Se ocupaban las instrucciones de las sesiones del Congreso. Ellas debían ser “públicas y en voz alta”, salvo que “una urgente necesidad, por la salvación del país, exija hacer algunas secretas” (artículo 12). El “mayor crimen” de los diputados, advertía, sería “mezclarse en deliberaciones, facciones y partidarios”: si una sanción se adoptara “de acuerdo con la facción”, sería “nula y sin efecto”. Esto salvo que en la misma “reconocidamente se advierta el interés del bien general” (articulo 13).

Paz y concordia

”Restablecer la paz y pública concordia de los pueblos hermanos”, debía ser propósito de los diputados, según el artículo 14. Y de acuerdo al 15, había que sostener que “todo americano de las provincias” gozaba de sus fueros de ciudadano “en cualesquiera pueblo de la Unión que eligiere”.

La promoción, “con el mayor empeño y vigilancia”, de “la instrucción pública de la juventud de ambos sexos” y, para economizar gastos al erario, la prudencia en la creación de “cargos civiles o políticos”, eran recomendaciones de los artículos 15 y 16.

También se daban pautas sobre los gobernadores. El nombramiento de estos –entonces competencia del poder central- debía recaer en “un hijo nativo de la provincia o vecino de ella”. Pero lo primero era que tuviese la confianza pública, por sus servicios, por su conducta y por su “adhesión a la Causa Santa de la Patria”, decía el artículo 18. Aquí el Cabildo agregó que podía ser gobernador “cualesquiera individuo, apto, capaz y benemérito de las Provincias Unidas”.

La común felicidad

El último artículo concluía “fiando últimamente al celo de los representantes, todo lo demás que no se halle en estas instrucciones, y convenga a nuestra común felicidad y de todas las provincias del Estado”.

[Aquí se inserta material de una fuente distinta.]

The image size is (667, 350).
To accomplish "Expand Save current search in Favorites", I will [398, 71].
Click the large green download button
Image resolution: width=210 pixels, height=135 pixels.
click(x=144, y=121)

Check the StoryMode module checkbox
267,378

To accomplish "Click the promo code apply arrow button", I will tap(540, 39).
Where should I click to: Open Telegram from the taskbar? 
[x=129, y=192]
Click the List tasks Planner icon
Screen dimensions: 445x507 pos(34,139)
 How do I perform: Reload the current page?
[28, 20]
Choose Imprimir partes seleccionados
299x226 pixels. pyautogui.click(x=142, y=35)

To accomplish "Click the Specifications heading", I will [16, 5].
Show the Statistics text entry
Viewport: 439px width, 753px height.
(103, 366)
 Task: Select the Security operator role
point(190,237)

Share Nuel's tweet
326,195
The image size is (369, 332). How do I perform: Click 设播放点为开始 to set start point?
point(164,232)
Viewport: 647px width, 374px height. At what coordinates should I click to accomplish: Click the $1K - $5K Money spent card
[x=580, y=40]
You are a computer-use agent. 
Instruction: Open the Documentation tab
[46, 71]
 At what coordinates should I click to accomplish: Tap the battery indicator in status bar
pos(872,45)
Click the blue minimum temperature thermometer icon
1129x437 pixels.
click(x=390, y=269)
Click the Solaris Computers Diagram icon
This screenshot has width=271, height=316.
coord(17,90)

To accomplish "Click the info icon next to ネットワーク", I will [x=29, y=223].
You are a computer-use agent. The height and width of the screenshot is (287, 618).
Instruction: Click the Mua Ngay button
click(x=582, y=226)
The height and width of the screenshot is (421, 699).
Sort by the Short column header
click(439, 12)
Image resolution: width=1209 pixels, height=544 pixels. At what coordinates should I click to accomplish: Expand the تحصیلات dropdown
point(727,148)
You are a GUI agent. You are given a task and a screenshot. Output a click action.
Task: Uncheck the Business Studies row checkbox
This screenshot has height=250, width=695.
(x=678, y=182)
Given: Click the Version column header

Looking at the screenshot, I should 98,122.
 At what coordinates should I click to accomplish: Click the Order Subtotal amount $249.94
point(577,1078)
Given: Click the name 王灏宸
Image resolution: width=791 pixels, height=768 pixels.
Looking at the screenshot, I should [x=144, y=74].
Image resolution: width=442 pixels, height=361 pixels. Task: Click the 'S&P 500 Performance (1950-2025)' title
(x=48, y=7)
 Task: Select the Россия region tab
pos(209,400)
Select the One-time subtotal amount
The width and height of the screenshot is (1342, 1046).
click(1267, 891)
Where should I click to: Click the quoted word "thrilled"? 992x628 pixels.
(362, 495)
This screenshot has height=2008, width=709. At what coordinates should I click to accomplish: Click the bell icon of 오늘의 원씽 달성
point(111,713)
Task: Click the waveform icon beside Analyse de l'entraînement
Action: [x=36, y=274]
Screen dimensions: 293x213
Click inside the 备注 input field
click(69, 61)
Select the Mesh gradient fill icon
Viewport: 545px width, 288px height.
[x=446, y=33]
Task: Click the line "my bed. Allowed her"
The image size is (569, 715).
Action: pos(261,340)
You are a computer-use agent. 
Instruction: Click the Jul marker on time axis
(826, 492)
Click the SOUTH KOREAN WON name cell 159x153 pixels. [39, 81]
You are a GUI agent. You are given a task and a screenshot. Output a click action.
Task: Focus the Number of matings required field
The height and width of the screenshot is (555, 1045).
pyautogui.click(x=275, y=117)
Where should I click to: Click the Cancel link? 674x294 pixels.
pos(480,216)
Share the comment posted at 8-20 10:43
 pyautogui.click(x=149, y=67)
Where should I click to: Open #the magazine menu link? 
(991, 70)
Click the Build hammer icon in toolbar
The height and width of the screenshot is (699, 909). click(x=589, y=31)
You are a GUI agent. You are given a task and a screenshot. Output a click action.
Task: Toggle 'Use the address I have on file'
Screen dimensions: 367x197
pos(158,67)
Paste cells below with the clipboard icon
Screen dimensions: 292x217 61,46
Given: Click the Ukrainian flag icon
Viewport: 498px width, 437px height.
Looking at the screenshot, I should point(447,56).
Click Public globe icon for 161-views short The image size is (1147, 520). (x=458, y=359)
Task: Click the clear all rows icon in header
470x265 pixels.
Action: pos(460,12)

Un siglo más tarde, Jaimes Freyre, en su edición pionera de las instrucciones de 1816, afirmaría que eran “dignos de examen y de meditación” todos sus artículos. “Respondiendo en algunos puntos a las exigencias del ambiente; tendiendo en otros a su modificación; revolucionarios en no pocos, son siempre interesantes para el historiador y el sociólogo, que verán en ellos uno de los más expresivos exponentes políticos de la época”.